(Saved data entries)
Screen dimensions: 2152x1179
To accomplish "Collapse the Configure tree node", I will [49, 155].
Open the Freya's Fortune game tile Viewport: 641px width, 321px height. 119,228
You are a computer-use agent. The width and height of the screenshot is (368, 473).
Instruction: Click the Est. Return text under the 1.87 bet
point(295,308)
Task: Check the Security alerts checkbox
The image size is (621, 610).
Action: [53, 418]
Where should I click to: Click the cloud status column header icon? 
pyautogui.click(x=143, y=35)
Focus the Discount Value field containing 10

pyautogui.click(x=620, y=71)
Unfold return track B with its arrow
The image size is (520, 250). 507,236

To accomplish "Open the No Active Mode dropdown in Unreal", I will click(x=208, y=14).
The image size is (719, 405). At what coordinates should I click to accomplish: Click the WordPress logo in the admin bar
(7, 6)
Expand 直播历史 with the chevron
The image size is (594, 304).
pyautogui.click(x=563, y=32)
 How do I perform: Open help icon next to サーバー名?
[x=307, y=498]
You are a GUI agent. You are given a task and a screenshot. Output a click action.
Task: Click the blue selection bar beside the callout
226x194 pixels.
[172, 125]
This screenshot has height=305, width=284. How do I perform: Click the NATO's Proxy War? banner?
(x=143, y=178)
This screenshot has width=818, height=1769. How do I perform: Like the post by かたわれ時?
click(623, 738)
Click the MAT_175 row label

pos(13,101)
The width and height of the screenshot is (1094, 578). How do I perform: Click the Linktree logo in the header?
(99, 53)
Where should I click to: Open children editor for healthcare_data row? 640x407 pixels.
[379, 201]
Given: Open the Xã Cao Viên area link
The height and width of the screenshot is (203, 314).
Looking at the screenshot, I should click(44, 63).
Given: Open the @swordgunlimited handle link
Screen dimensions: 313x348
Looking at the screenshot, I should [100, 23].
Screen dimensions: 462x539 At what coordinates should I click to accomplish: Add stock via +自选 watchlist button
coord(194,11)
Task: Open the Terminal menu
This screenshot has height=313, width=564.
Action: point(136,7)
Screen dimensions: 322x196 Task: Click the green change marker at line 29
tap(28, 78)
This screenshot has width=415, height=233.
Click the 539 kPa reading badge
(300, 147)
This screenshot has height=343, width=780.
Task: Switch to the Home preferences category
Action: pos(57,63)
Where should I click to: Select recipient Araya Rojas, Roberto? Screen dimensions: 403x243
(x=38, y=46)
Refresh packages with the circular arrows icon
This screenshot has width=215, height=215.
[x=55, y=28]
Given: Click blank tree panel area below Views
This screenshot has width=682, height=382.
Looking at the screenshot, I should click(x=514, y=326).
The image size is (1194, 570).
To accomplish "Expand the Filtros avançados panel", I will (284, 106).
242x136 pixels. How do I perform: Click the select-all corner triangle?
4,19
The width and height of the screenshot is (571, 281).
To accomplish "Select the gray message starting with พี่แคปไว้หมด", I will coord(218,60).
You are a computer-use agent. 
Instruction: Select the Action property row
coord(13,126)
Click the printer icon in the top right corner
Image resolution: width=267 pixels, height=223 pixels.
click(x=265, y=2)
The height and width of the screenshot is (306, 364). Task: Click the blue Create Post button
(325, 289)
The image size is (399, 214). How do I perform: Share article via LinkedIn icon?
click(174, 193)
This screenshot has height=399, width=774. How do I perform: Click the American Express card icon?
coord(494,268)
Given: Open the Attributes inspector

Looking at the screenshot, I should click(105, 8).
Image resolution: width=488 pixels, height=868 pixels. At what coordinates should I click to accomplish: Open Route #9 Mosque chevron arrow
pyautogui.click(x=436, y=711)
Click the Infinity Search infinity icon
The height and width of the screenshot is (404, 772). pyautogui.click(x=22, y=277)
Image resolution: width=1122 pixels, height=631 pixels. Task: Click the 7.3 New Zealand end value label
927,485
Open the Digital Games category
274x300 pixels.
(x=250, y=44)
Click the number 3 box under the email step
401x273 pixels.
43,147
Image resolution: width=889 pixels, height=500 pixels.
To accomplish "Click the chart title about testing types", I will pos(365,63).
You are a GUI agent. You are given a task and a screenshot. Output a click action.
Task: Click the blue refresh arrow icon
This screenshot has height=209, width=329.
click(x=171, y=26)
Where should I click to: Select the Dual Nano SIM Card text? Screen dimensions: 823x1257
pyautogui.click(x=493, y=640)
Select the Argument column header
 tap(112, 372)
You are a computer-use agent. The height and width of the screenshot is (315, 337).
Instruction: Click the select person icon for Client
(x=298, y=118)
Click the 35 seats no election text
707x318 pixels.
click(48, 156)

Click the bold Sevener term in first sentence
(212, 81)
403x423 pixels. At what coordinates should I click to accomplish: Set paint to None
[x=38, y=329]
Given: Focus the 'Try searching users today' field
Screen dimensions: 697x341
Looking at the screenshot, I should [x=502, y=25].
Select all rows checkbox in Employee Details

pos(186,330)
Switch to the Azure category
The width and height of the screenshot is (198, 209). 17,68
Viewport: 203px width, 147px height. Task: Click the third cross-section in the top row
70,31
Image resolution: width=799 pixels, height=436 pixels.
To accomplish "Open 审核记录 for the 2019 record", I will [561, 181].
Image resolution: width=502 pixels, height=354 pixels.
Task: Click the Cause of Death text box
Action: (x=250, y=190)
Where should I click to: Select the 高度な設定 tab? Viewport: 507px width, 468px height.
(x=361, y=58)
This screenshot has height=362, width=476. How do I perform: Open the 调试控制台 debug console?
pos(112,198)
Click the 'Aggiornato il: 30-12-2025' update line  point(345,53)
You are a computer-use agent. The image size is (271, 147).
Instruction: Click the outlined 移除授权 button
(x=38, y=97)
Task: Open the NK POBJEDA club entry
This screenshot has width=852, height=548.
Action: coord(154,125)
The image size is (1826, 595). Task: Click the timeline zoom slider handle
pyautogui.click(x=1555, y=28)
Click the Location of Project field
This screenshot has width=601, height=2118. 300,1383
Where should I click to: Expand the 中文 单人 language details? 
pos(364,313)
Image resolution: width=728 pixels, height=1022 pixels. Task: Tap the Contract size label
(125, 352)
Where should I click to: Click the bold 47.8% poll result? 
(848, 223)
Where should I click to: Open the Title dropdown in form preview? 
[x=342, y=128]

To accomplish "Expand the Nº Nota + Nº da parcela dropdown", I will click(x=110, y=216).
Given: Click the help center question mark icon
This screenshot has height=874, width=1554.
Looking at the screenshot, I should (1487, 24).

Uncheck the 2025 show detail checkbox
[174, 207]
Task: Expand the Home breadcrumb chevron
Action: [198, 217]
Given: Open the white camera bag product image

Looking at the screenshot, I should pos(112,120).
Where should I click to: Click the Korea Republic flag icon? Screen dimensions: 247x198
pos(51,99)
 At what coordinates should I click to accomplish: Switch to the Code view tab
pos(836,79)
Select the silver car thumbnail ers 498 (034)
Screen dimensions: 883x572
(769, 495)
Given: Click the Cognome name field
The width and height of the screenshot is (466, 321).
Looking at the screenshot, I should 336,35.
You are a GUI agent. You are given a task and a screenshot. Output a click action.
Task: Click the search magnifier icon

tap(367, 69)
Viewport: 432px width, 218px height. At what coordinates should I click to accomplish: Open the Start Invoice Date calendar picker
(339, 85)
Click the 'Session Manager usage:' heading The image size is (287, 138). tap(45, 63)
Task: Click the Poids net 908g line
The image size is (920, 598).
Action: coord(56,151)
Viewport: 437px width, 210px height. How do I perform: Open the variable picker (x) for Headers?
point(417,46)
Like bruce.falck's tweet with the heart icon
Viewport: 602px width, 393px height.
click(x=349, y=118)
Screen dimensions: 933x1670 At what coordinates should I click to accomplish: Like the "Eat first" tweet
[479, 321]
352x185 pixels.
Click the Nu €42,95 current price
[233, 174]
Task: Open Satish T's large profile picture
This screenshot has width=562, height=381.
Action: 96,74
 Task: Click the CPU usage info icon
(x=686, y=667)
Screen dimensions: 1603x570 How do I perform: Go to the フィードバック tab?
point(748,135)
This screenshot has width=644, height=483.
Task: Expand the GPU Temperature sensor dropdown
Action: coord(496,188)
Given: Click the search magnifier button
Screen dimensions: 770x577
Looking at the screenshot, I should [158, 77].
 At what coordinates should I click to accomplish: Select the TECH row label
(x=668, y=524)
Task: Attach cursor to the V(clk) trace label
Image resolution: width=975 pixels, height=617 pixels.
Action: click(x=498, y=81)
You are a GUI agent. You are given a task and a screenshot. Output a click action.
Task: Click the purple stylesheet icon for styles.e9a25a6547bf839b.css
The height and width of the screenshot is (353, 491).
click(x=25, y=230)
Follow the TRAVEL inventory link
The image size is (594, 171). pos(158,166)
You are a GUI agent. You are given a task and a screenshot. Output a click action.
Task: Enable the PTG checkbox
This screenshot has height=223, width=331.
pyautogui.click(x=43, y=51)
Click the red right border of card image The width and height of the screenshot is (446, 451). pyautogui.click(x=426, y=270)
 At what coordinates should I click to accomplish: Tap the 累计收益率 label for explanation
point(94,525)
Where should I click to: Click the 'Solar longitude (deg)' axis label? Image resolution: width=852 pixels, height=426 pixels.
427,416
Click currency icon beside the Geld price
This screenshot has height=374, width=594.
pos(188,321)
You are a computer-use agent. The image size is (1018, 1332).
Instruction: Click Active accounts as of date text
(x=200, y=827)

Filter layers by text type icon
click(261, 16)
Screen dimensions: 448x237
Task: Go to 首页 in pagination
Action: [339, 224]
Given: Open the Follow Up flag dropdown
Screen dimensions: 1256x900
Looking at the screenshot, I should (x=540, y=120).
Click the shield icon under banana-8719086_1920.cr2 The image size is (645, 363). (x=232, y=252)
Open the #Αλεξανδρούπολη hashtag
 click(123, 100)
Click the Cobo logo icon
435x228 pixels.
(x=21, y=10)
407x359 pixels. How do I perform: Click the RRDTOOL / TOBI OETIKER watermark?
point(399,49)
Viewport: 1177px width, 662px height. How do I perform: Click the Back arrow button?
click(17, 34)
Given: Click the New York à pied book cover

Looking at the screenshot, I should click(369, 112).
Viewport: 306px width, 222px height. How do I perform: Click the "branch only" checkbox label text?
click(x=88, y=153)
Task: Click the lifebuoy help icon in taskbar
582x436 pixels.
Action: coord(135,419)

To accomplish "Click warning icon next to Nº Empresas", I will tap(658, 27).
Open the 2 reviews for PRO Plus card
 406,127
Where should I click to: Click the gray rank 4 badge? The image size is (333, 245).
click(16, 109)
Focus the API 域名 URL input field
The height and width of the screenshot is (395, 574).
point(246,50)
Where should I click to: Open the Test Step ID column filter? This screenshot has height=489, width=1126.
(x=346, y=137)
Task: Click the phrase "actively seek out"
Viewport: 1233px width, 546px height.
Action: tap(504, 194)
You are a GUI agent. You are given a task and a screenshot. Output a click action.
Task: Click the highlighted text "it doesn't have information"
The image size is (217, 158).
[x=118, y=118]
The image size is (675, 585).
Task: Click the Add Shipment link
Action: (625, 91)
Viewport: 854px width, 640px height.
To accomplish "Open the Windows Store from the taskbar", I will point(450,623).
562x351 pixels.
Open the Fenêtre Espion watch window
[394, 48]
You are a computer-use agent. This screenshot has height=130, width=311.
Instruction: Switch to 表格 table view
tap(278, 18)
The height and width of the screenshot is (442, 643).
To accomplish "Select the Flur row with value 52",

* **WORK REQUEST**
The line containing "582x436 pixels." and every line after it, through the end of the records above: output exactly those, and nothing else.

* **RESULT OF THE TASK**
582x436 pixels.
Action: coord(135,419)

To accomplish "Click warning icon next to Nº Empresas", I will tap(658, 27).
Open the 2 reviews for PRO Plus card
 406,127
Where should I click to: Click the gray rank 4 badge? The image size is (333, 245).
click(16, 109)
Focus the API 域名 URL input field
The height and width of the screenshot is (395, 574).
point(246,50)
Where should I click to: Open the Test Step ID column filter? This screenshot has height=489, width=1126.
(x=346, y=137)
Task: Click the phrase "actively seek out"
Viewport: 1233px width, 546px height.
Action: tap(504, 194)
You are a GUI agent. You are given a task and a screenshot. Output a click action.
Task: Click the highlighted text "it doesn't have information"
The image size is (217, 158).
[x=118, y=118]
The image size is (675, 585).
Task: Click the Add Shipment link
Action: (625, 91)
Viewport: 854px width, 640px height.
To accomplish "Open the Windows Store from the taskbar", I will point(450,623).
562x351 pixels.
Open the Fenêtre Espion watch window
[394, 48]
You are a computer-use agent. This screenshot has height=130, width=311.
Instruction: Switch to 表格 table view
tap(278, 18)
The height and width of the screenshot is (442, 643).
To accomplish "Select the Flur row with value 52",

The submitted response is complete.